Die beiden jüdischen Teilnehmer der Runde meinten, dass der Antisemitismus sehr zugenommen hätte. Sie erzählten von ihrer Arbeit und ihren Erlebnissen. Eine „Meldestelle“ für antisemitische Vorfälle, die die Frau leitete, darüber kann man geteilter Meinung sein. Da bin ich zu sehr DDR-geschädigt. Mir wäre statt einer Meldestelle lieber, tagsüber die antisemitischen Ergüsse in den öffentlichen Medien (übrigens auch in kirchlichen Medien) zu hören/lesen, zu dokumentieren und diese zu sanktionieren. Und Vorfälle in den Schulen: da sollten die Lehrer nicht „hilflos“ sein, sondern in der Lage, mit den Jugendlichen über eventuelles Fehlverhalten zu sprechen und nicht den Weg über Meldestellen zu nehmen.

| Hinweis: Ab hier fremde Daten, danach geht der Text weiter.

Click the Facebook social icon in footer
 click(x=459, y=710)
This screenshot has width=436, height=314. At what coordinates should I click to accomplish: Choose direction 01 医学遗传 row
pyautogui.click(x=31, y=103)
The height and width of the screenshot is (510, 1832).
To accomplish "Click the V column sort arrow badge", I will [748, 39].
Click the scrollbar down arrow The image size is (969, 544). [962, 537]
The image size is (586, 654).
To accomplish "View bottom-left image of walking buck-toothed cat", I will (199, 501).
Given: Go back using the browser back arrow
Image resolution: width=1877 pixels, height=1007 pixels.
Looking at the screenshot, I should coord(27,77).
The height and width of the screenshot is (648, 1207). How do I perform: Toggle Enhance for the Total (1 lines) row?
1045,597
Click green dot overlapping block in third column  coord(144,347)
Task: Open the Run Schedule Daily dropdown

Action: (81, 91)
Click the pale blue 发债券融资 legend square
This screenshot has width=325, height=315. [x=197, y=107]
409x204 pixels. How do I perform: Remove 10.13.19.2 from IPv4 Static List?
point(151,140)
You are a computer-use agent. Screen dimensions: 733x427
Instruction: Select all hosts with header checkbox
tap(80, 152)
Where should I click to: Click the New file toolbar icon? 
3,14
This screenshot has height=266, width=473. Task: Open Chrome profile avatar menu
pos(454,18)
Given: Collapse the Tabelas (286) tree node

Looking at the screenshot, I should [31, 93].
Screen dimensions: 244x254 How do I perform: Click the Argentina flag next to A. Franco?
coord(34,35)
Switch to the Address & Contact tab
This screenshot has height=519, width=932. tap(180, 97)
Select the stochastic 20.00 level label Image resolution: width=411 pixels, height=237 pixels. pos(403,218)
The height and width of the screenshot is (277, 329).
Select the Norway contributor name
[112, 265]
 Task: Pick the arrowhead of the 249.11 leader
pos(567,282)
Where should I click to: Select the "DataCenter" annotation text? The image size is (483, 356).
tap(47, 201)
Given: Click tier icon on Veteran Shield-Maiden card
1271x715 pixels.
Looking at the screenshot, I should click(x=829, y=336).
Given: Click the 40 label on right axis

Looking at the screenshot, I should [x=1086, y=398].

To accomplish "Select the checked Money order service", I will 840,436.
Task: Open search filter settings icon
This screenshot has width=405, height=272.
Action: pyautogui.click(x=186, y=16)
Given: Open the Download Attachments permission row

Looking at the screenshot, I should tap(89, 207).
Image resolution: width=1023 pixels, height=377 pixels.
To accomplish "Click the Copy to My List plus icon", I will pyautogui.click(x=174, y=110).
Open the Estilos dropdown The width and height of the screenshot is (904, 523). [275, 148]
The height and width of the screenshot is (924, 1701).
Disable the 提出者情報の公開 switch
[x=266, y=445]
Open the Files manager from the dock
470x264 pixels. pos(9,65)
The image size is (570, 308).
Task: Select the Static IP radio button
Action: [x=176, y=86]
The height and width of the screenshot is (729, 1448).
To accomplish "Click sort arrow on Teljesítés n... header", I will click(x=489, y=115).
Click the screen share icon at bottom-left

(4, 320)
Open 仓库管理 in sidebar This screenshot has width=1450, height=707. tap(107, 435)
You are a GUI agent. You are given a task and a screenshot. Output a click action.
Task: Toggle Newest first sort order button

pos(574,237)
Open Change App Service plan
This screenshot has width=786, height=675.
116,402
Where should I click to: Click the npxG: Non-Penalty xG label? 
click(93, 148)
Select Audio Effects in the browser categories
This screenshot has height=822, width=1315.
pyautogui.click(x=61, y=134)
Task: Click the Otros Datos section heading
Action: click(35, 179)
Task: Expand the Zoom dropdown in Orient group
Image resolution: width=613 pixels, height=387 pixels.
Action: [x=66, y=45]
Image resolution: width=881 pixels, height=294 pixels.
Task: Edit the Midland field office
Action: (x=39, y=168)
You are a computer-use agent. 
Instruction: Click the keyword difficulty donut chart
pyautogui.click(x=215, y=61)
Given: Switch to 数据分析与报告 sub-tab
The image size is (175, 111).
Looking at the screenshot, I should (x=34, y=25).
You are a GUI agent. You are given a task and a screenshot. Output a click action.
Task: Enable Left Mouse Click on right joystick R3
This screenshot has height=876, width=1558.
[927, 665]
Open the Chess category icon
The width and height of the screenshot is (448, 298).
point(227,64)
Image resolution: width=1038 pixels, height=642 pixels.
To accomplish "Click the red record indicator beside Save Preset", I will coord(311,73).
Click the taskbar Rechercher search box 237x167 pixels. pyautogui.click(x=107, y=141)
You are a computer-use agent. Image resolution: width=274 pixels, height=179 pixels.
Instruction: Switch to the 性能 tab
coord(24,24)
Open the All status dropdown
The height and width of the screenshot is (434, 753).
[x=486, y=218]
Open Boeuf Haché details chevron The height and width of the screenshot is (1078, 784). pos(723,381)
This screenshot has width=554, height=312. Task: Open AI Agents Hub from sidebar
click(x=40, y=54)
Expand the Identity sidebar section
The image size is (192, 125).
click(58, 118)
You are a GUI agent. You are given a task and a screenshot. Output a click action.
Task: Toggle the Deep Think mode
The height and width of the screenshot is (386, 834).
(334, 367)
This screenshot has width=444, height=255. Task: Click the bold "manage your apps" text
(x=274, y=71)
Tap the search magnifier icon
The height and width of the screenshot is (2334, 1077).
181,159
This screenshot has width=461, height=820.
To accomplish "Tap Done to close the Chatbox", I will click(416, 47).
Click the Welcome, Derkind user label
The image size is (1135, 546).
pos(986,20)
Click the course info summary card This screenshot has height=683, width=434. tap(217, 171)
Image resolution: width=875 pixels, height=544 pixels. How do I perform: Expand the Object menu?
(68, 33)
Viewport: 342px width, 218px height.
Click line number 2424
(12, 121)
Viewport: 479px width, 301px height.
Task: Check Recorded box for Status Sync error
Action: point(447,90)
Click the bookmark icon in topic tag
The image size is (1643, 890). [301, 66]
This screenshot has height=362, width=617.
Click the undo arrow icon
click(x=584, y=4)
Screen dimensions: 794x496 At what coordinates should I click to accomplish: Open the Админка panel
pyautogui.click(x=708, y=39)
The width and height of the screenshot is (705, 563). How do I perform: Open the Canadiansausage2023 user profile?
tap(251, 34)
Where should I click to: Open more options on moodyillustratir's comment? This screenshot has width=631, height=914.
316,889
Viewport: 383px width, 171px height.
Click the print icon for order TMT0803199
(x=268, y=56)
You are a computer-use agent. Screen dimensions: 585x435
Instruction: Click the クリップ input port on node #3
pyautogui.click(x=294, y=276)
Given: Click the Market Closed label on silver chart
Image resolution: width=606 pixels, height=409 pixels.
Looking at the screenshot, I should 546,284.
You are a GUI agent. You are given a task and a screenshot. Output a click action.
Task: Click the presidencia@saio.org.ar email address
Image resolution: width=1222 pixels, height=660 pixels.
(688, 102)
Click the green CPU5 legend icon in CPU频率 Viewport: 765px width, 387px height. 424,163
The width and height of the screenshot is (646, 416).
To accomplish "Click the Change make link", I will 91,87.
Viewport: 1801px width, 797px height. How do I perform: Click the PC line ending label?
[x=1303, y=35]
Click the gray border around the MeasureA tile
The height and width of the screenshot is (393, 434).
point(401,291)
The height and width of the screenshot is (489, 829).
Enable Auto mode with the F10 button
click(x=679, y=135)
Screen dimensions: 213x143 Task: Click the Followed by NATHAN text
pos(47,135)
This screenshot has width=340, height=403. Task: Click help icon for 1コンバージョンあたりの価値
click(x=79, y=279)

Was überhaupt nicht zur Sprache kam, war eventueller Antisemitismus von Muslimen. Man hatte doch den Eindruck, sich in eine sterile Welt begeben zu haben, in der es politisch korrekt zugeht. Da sprach man lieber nicht Dinge an, die eventuell Ärger bringen würden, da die Veranstaltung von verschiedenen Fördertöpfen gesponsert wurde.
Insgesamt war es ein interessanter Abend, die vier Stunden vergingen wie im Fluge. Auch wenn der Inhalt nicht ganz zum versprochenen Thema passte, so ist es doch immer interessant zu erfahren, was verschiedene Leute zu solchen brisanten Angelegenheiten denken.